I would like to offer a response to the May 2018 Journal of Clinical Pathways article titled “Factors Influencing the Implementation of Value-Based Contracting Between Pharmaceutical Manufacturers and Payers.” This well-written article presents a cogent explanation of some fundamental technical reasons impeding the implementation of value-based (VB) design contracts.1  

My perspective is based on my previous position as a predictive modeler/analyst for several years, working with teams of clinicians, actuaries, finance staff, IT, and analysts to prepare information necessary to create contracts in Oregon for coordinated care with shared savings back to provider groups.   

Many payers continue to rely on claims-based diagnoses due to lack of more granular data. The development of applications that capture multifaceted information and the improvement and flow of electronic records will be increasingly valuable in the ability to show attenuation of risk over time.  Additional information, such as patient engagement, access and transportation, or social support structures may allow the development of models that can more closely relate patient factors to risk reduction. For example, what is the role of improved transportation or social support in medication compliance? Feedback to clinical teams on the independent contributions of these factors may inform workflows generally or help develop patient engagement strategies. 

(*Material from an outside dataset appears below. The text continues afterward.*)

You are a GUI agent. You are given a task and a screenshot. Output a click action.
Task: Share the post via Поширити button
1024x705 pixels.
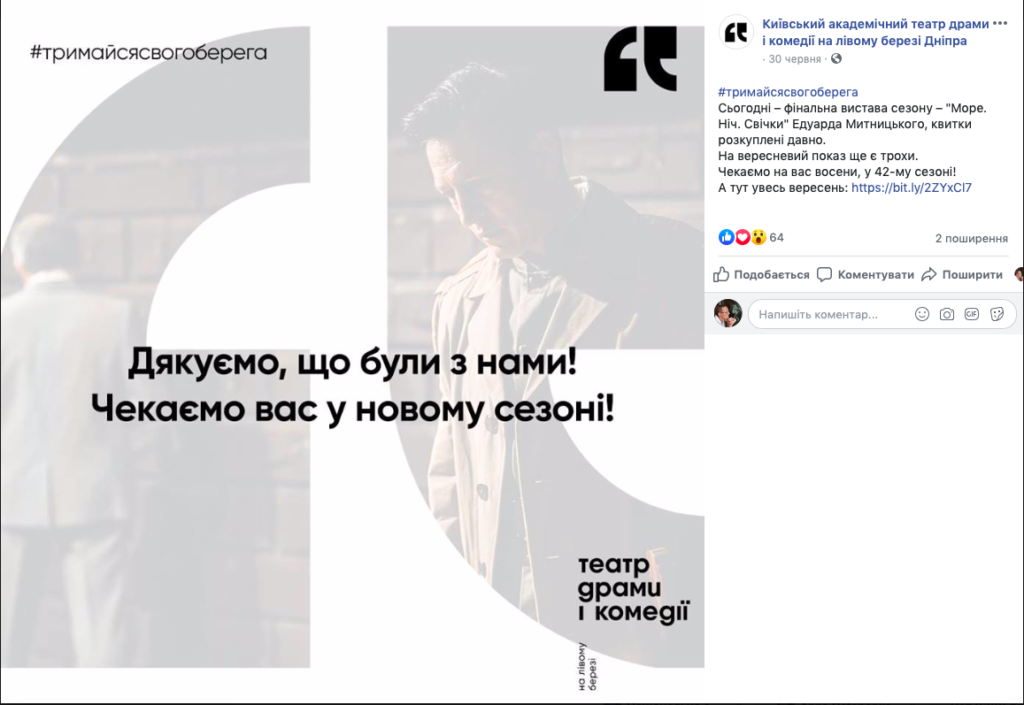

The article mentions “Keeping It Simple,” which is an important mantra to have in decision support and contracting. The work underlying contracting is not simple, though, so results need to be translated from scientific language to financial language, eg, data scientists use terms like “beta estimates and likelihood.” But decision makers need information and communication in the form of questions like, “How much of a reduction needs to be shown?” And financial staff need to understand these likelihoods to apply monetization of treatments and effects (ie, “How do I price a reduction in negative outcomes?”).

Also, those involved in VB insurance design contracting may not always be asking for the information they need to create meaningful contracts, simply because their field of training has not prepared them in terms of the proper terminology. For example, how often are calculations such as sample size or statistical power requested of analysts? Does the analytic staff have the skill to prepare these? Yet, these calculations are necessary to foretell whether a meaningful outcome can be achieved within a specified period of time within a number of patients. Statisticians can provide information showing trade-offs in sample and effect size: How much does a metric need to be reduced to be both clinically meaningful and statistically significant? How much time would be necessary to show an effect? How many patients are needed to show a significant lowering of outcomes after a specific therapy?  

Those who understand these concepts and deploy effective and informed models using expanded data frames and who can improve internal communications between modelers, data teams, and decision makers will likely create effective VB contracts that make sense to all parties. 

Some may say that these perceptions are too idealistic, but I believe that that ideal world could be built with enlightened leadership (learn what you need and hire for that) and not unduly raise analytic budgets (academic analysts make half what business analysts make but are not hired because they are seen as “PhD researchers”). The insurers I worked for had to learn why one would use research-level analytic methods to obtain better results; the leadership then implemented enlightened analytics after they understood the reasoning behind it.  

It is easy to say that the ideal cannot be attained—that we cannot get this done in a business setting. But I wholeheartedly applaud the efforts of those working in this field who are trying to attain the ideal, or at least get closer to it—to improve health and provide the best care at the lowest possible price. 

Reference

1. Buyse M, Carter S, Sarnataro K. Factors influencing the implementation of value-based contracting between pharmaceutical manufacturers and payers. J Clin Pathways. 2018;4(4):27-30.